Exercise instructions: Write each of the records out again exactly.

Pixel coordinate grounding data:
□ □ □ □ □
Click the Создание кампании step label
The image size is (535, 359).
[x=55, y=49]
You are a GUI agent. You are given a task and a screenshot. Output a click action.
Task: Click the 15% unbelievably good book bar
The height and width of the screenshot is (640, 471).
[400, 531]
□ □ □ □ □
Completed task:
Click the Создание кампании step label
The image size is (535, 359).
[x=55, y=49]
You are a GUI agent. You are given a task and a screenshot. Output a click action.
Task: Click the 15% unbelievably good book bar
The height and width of the screenshot is (640, 471).
[400, 531]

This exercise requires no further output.